* _LISTED RECORDS_:

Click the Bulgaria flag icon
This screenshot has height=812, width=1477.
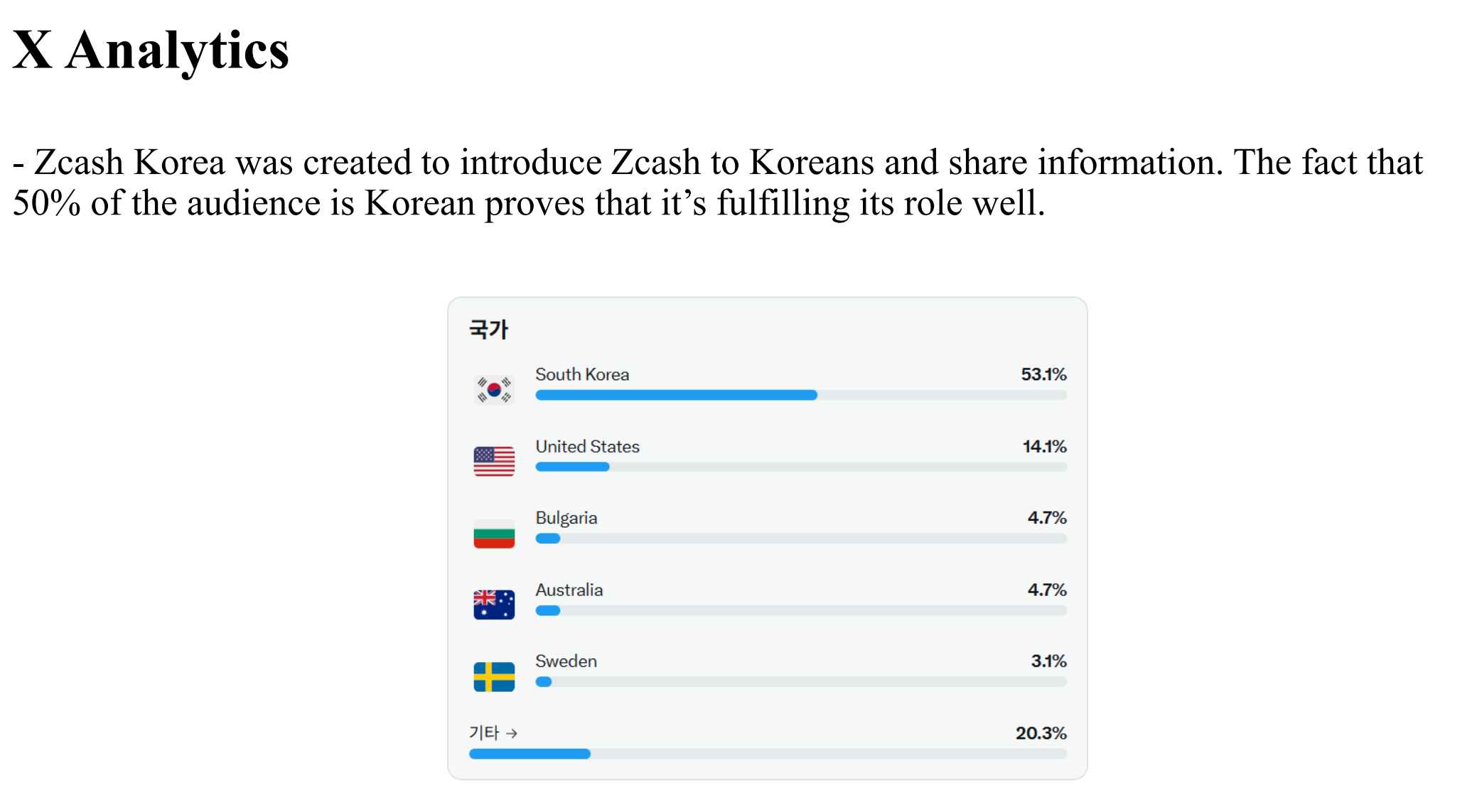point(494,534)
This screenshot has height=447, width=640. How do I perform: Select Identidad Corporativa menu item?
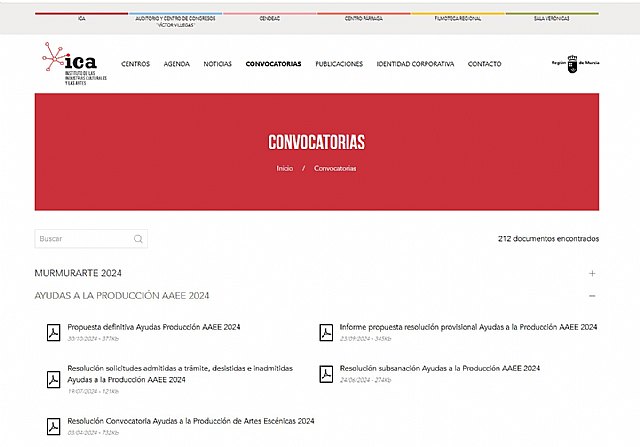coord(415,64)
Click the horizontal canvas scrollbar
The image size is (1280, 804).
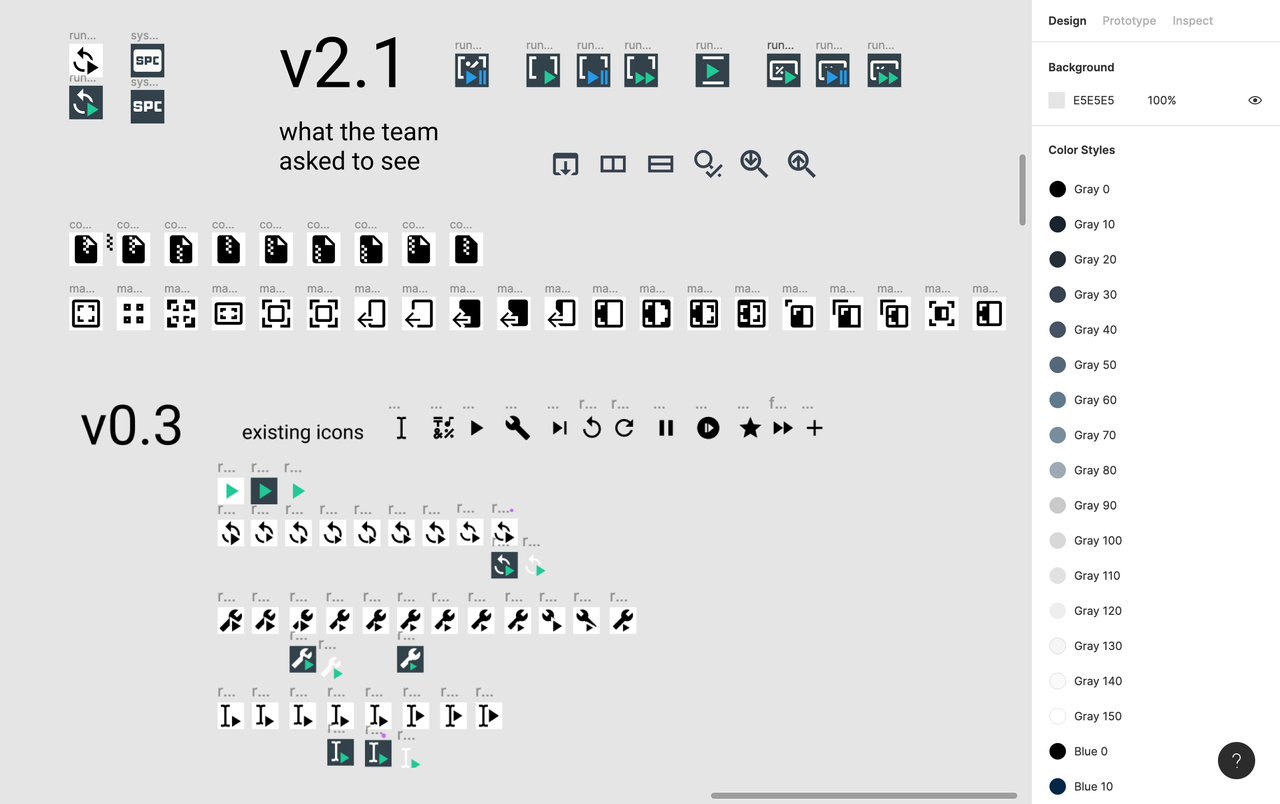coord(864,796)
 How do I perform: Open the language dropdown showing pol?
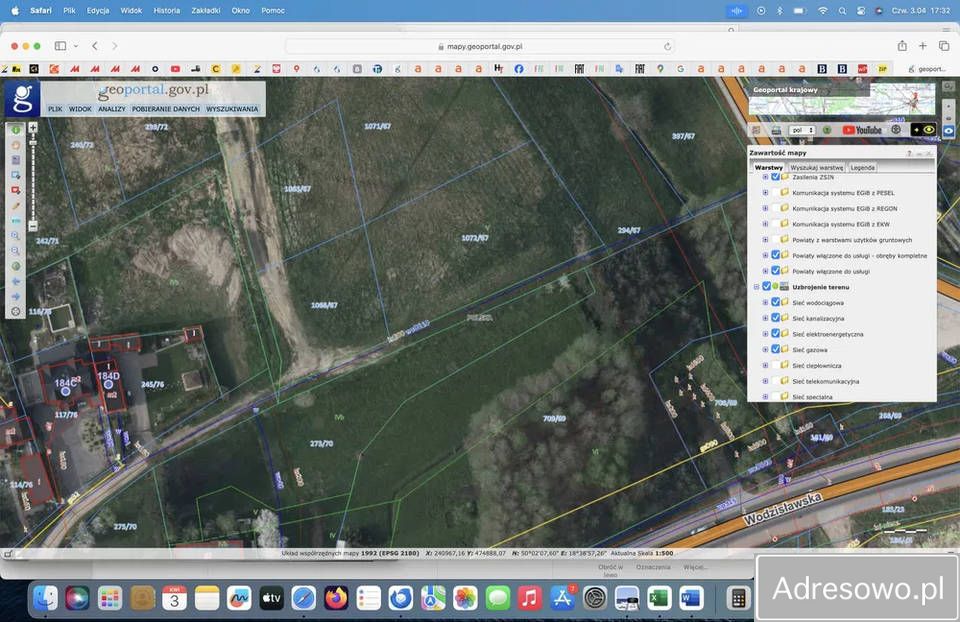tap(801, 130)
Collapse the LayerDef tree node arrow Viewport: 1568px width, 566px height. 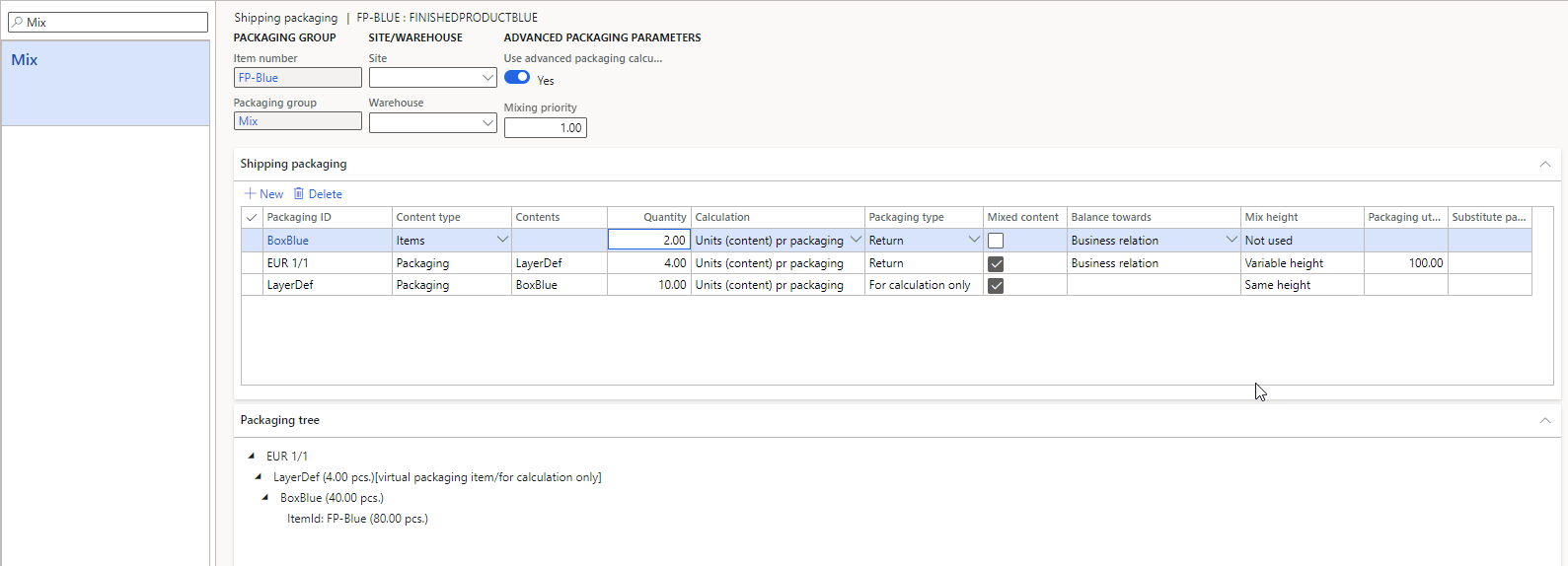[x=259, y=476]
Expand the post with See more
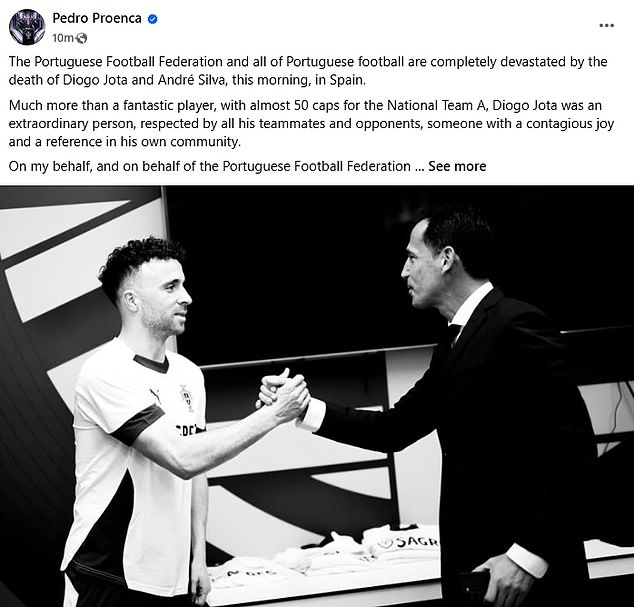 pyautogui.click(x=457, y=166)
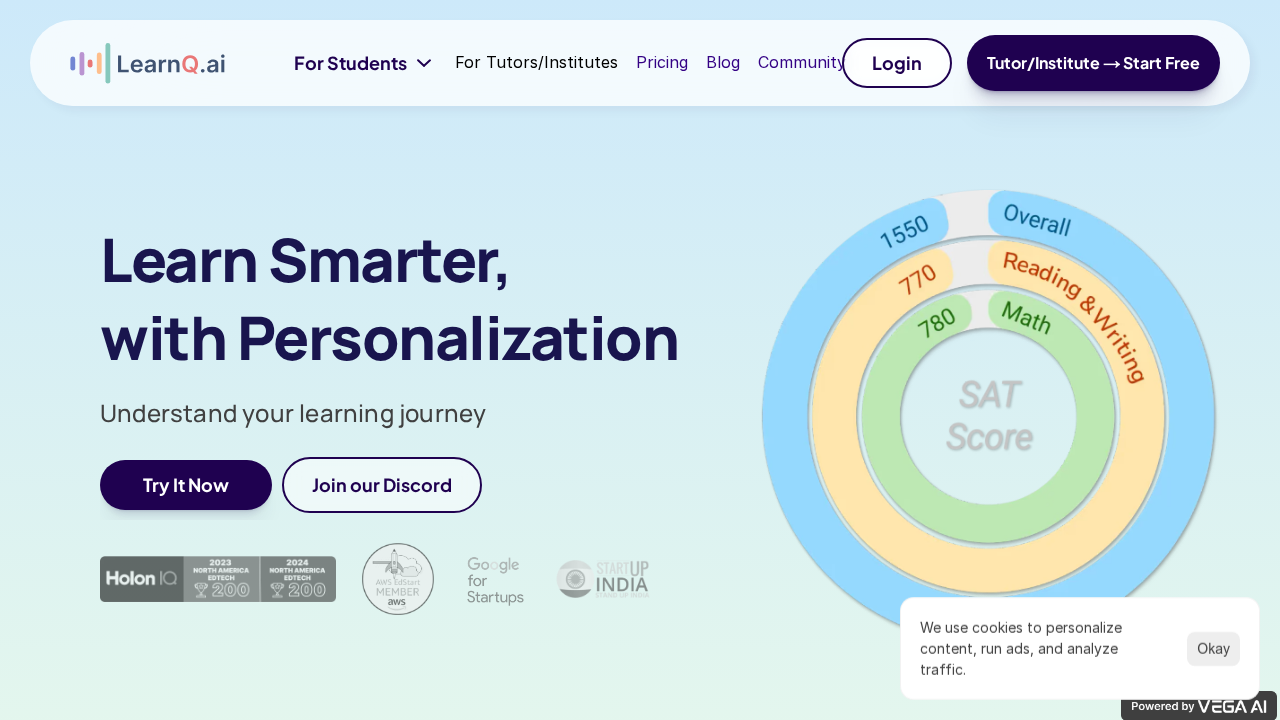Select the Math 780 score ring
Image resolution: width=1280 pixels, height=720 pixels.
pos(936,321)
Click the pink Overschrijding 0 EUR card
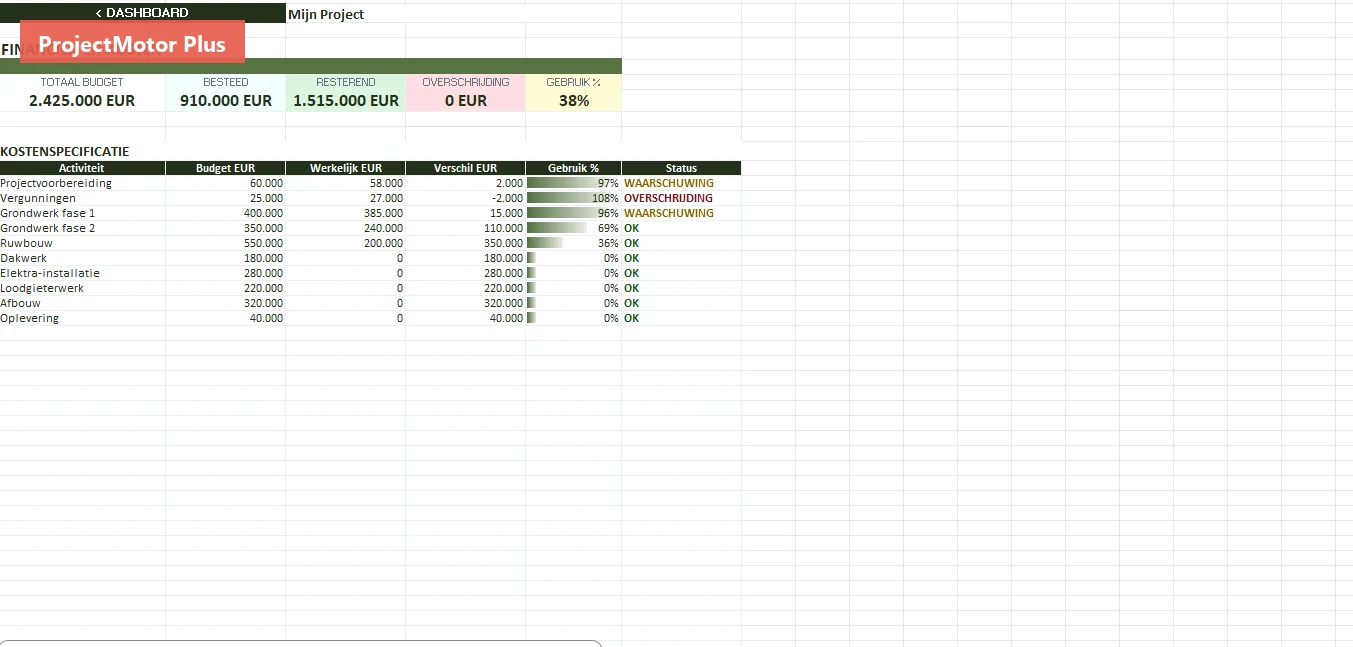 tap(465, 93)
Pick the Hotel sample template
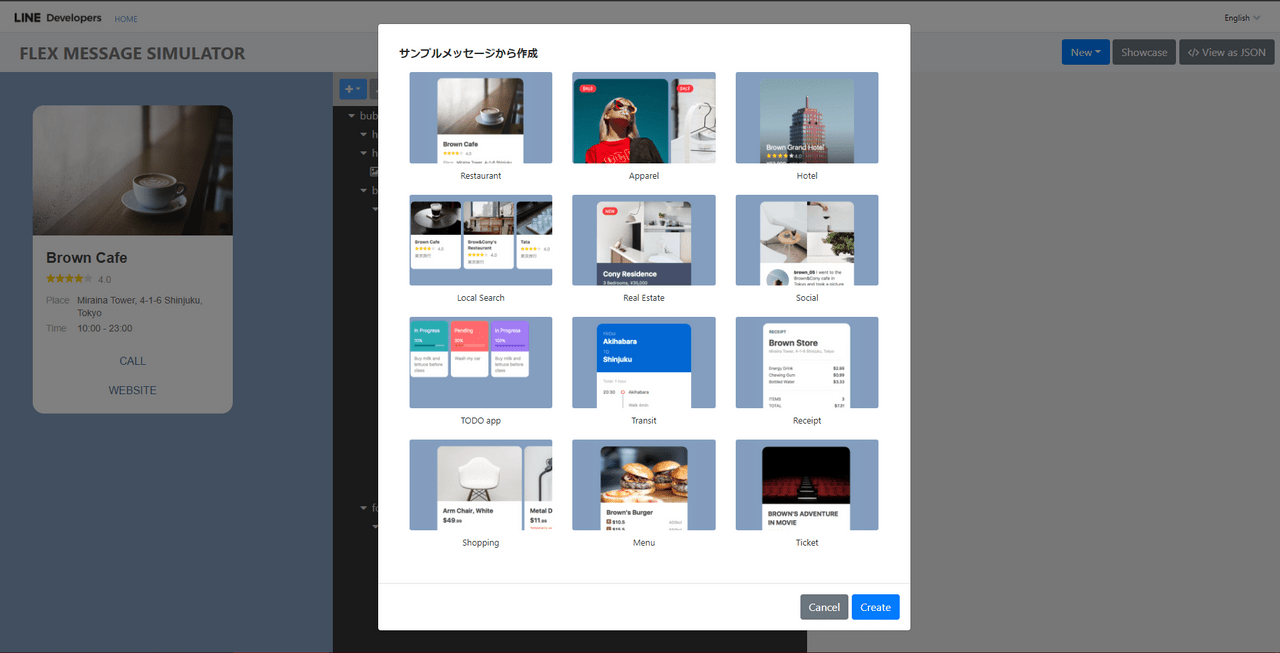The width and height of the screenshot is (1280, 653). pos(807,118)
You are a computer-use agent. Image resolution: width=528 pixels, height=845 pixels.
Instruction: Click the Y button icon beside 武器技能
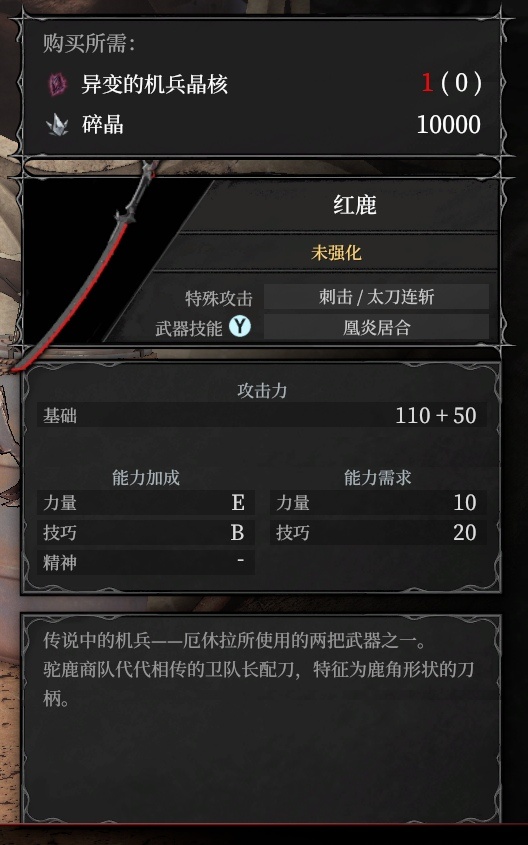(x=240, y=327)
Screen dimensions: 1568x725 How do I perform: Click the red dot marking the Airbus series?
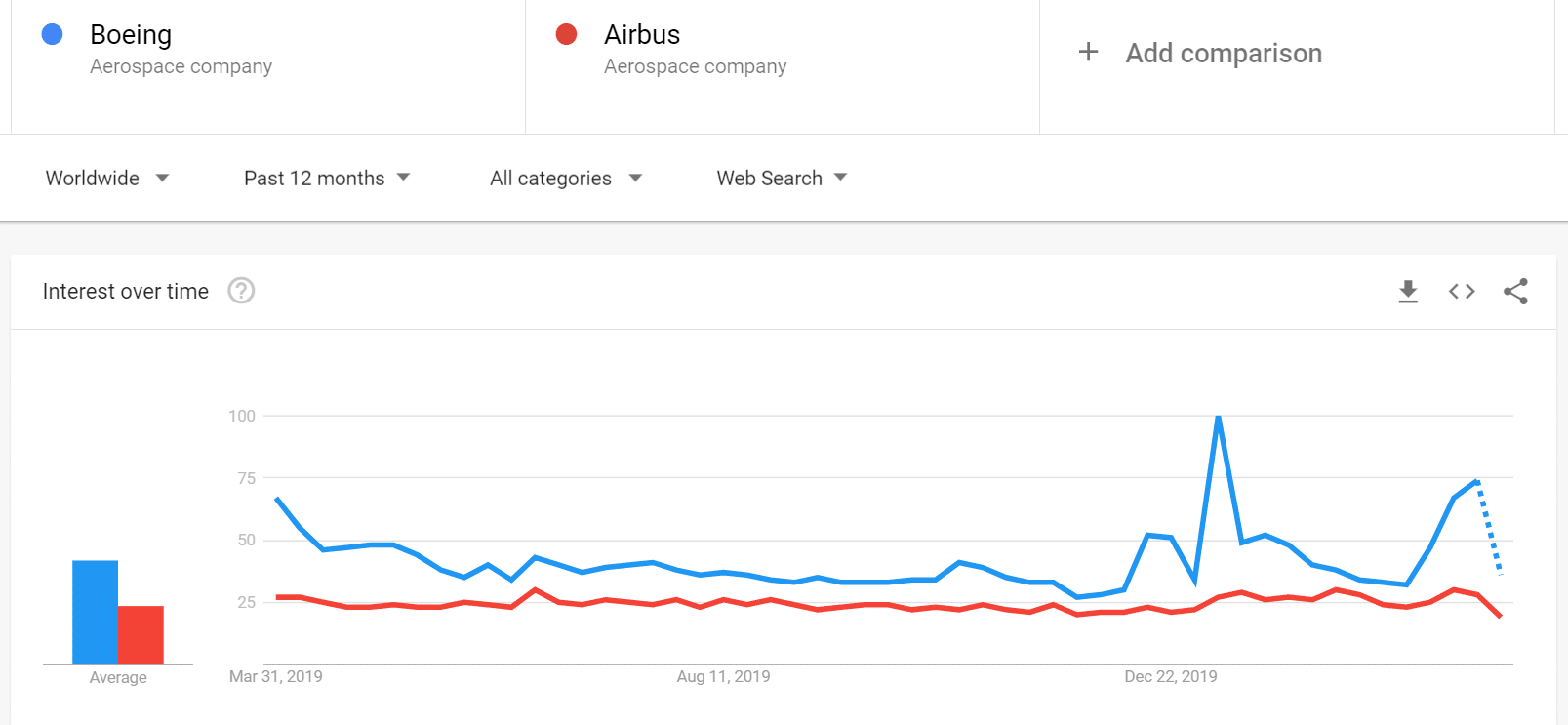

* _WORK TO COMPLETE_: The lines to be quoted run from the line containing "Expand the post with See more" through the end of the entries above, both included; quote them exactly and leave out any pictures.

* _EXPECTED OUTPUT_:
Expand the post with See more
 pyautogui.click(x=457, y=166)
Select the Math 780 score ring
Image resolution: width=1280 pixels, height=720 pixels.
pos(936,321)
Click the pink Overschrijding 0 EUR card
 tap(465, 93)
Pick the Hotel sample template
The width and height of the screenshot is (1280, 653). pos(807,118)
You are a computer-use agent. Image resolution: width=528 pixels, height=845 pixels.
Instruction: Click the Y button icon beside 武器技能
(x=240, y=327)
Screen dimensions: 1568x725 How do I perform: Click the red dot marking the Airbus series?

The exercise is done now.